Another approach he describes is the bimodal philosophy. This is where you split your time into deep and shallow segments. A famous example of this would be Bill Gates and his legendary “think weeks.” You could also split the week up into deep and shallow days. For instance, maybe Monday, Wednesday, and Friday are devoted to deep work, and Tuesday and Thursday are devoted to administrative tasks.
The bimodal approach can be helpful for entrepreneurs who need to do deep work, but also rely on social media to expand their reach. It’s essentially a form of batching. One large chunk of time is devoted to deep work, another large chunk of time can be devoted to connecting.
Recharge Your Batteries
If the problem is a limited supply of mental energy, and obvious solution would be finding a way to “recharge.”
The most important way to do this is by getting enough sleep. Go to bed on time. Wake up on time. Develop good sleep hygiene. Take a nap if you need to.
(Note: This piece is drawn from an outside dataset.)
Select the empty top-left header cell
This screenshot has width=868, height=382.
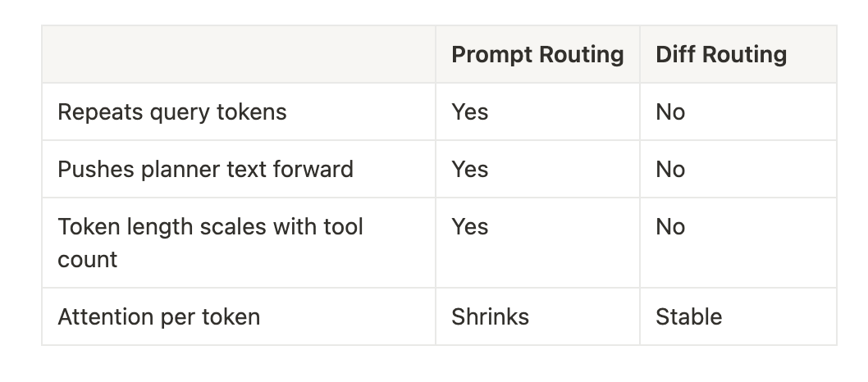pos(239,54)
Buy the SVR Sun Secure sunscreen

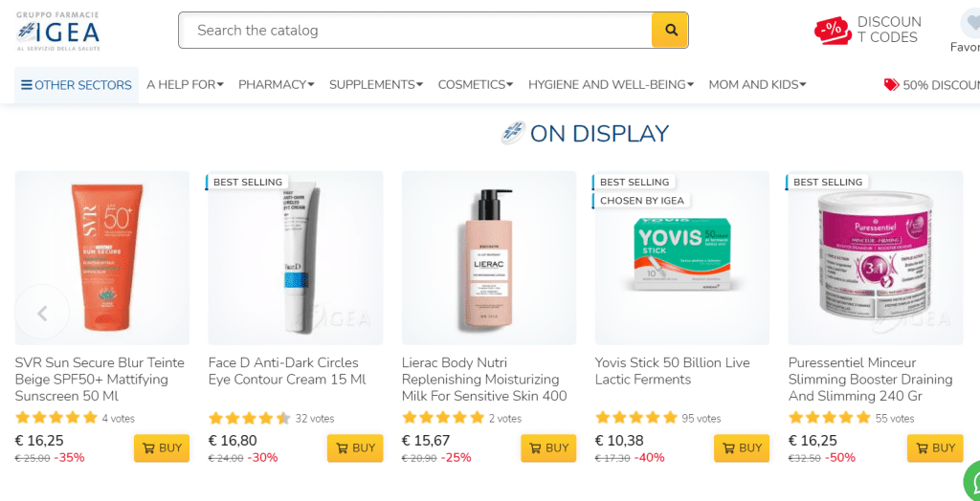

There are other ways to recharge your batteries as well.
If you spend a lot of time focusing on your work, you need to counterbalance with creating time to let your mind wander.
Now, the problem we face is that this doesn’t mean you just need to take a break. Most of the time when people take a break from work, their phone comes out. This is exactly what you don’t want. When your phone is out, your attention is not free to wander, it’s captures and divided by a shining glowing rectangle. Your phone keeps you locked into a counter-productive reactive mode: too shallow to be of any use, but too distracted to relax.
I’m not saying your phone is bad, I’m just saying there are times when it needs to go away and stay away.
The way to recharge mentally is to let your mind wander, and if you’re not used to it, this can be uncomfortable at first. You have to learn how to enjoy your own company.
The tasks that let your mind wander tend to be routine, manual, and repetitive. These are things you don’t need a lot of brainpower for. Think mowing the lawn, doing the dishes, or going on a walk.
You can “multi-task” during these tasks by listening to an audio book, but you miss the benefit of mental rest. I love listening to enriching audio books and podcasts and will still listen to them during these tasks, just not all the time.
Automate as Much as You Can
The more decisions you have to make, the more mental energy you use up. The more you can automate trivial decisions, the more energy you will have for the things that matter.
Even the most productive people don’t make perfectly efficient use of every second allotted to them.
Time management is important, but time isn’t the biggest bottleneck. How you allocate your mental energy is going to determine how productive you are.